Adobe have long been associated with publishing and the development
tools associated with the development of
content and although they have successfully seen off the likes of Quark and
established InDesign as the tool of choice to many, they have long floundered
in the area of DRM.
Today we read of their latest step change to introduce ACS5,
which is aimed at tightening the security and replacing the easily broken and
much maligned ACS4. There is a question as to whether it will be widely adopted
and also of whether how quickly it will be broken by those who wish to break it. There is also the question that if they accept that they are doing it to primarily address ACS4, what of the ACS4 licences being issues and charged for in the market today?
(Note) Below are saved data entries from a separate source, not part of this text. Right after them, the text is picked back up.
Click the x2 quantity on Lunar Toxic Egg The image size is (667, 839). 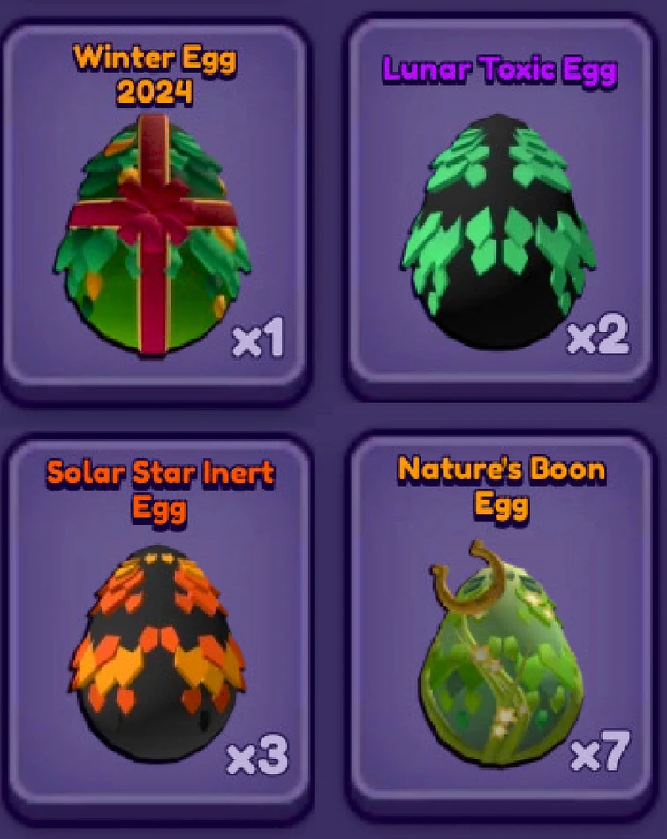(598, 334)
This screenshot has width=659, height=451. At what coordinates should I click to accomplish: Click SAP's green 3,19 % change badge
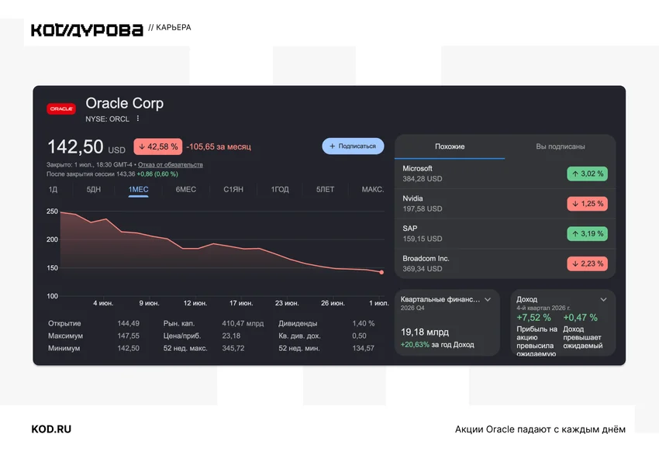pos(587,234)
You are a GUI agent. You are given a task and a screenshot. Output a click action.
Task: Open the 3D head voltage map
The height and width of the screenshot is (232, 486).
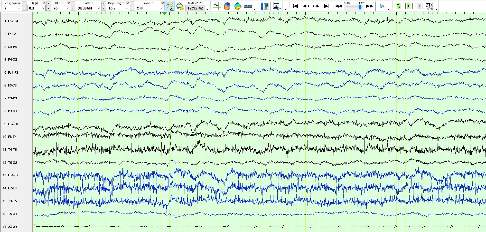(227, 6)
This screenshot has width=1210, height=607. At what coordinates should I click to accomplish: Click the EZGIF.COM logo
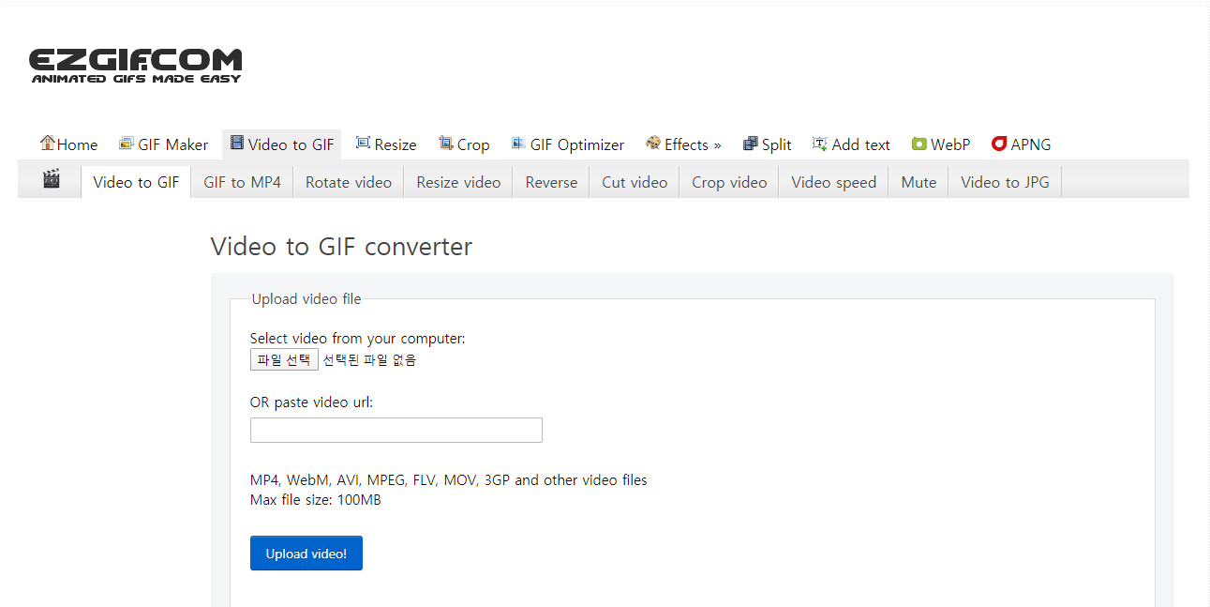click(134, 65)
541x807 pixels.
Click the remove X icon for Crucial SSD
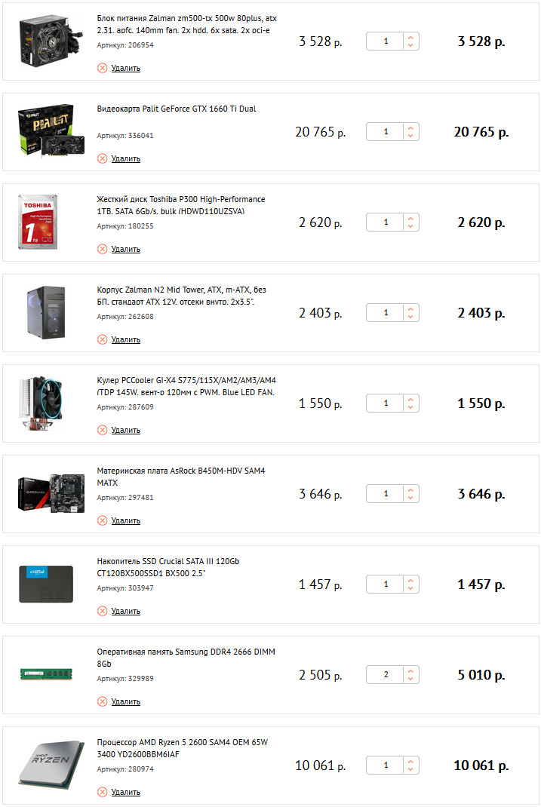pyautogui.click(x=102, y=611)
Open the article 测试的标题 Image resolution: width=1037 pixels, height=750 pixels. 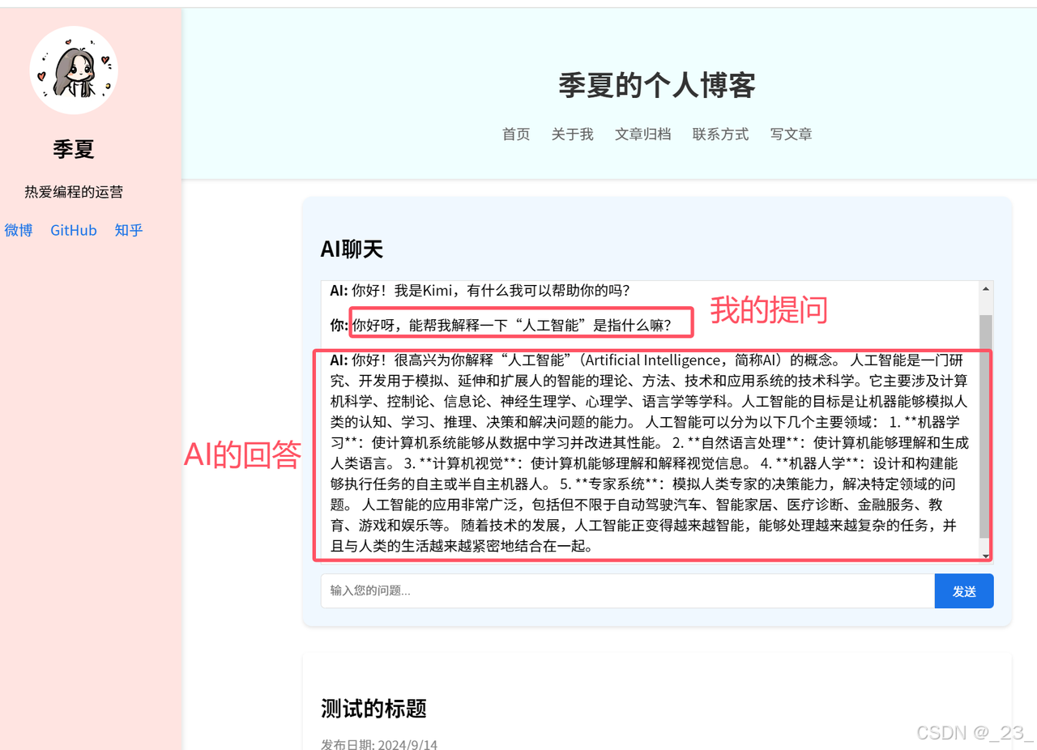pos(372,708)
Some 8 years ago they dropped the then much broken ACS3
offer and with the backing of Sony and Overdrive delivered ACS4. The objective
was to establish a cross platform ‘open’ service that could be used by all, on
any device and at a small transaction licence fee to Adobe, which was centrally
controlled with real time licence authentication. The problems started early. Much
of the original specification was done with the help of a single party who
mainly operated in a single market and whose input made it unfriendly and
cumbersome in other sectors. The original restrictions on devices and the
interface with Digital Editions was restrictive and confusing to users and
although these have been greatly relaxed the basic process and controls remain.
Eight years on it remains cumbersome and unfriendly.
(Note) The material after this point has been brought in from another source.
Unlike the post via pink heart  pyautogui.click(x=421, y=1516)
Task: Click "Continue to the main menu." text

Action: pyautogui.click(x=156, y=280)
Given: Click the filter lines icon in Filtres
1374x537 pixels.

A few years later they found that they were not geared to
dealing with small accounts and collecting micropayments. So they outsourced
this activity to a couple of partners who were more incentivised to dealing
with customers. Prior to this move and after the departure of the main driver
and movement of his successor within Adobe, it was almost impossible to find
the person in Adobe who could make any commercial decisions or even knew much
about it.
ACS4 had other problems. The model was based on a server
licence plus transaction fee on each purchase download of some 25 cents and a
reduced fee of 8 cents for each library loan up to 60 days. As the demand grew
for ebooks and the prices dropped the transaction cost often became a thorn in
the side of many. It is in effect a fixed sales tax that is imposed
irrespective of the cost of the sale and is not include in the publication
price. Today Amazon and Apple each have their own DRM which obviously are incompatible
and others such as Kobo and Nook have understandably quietly started to go
their own way. Sony remains an also ran and probably still has two DRM
solutions one of which is ACS4. More importantly some 85% of all sales in all
markets are driven by proprietorial DRM solutions and although ACS4 is still
seen by some as ‘open’, to many ACS4 is in reality the same. However ACS4 is
only one DRM service that directly charges the retailer and lives off their
sales.
Perhaps Adobe should have adopted a more long term and integrated
approach by embedding both encrypted and later watermarked solutions within
InDesign and collected the money in the upstream development. They could have
still offered the downstream licence operation but would have probably achieved
greater control of the market. Files could have been automatically exported in
multiple formats all offering the publisher multiple channels and retailers an incentive
to do what they do best – price and sell. Also it should be noted that as Adobe
move towards the subscription based licencing of all their tools, this simpler
approach could have been bundled in as a value added incentive to publishers.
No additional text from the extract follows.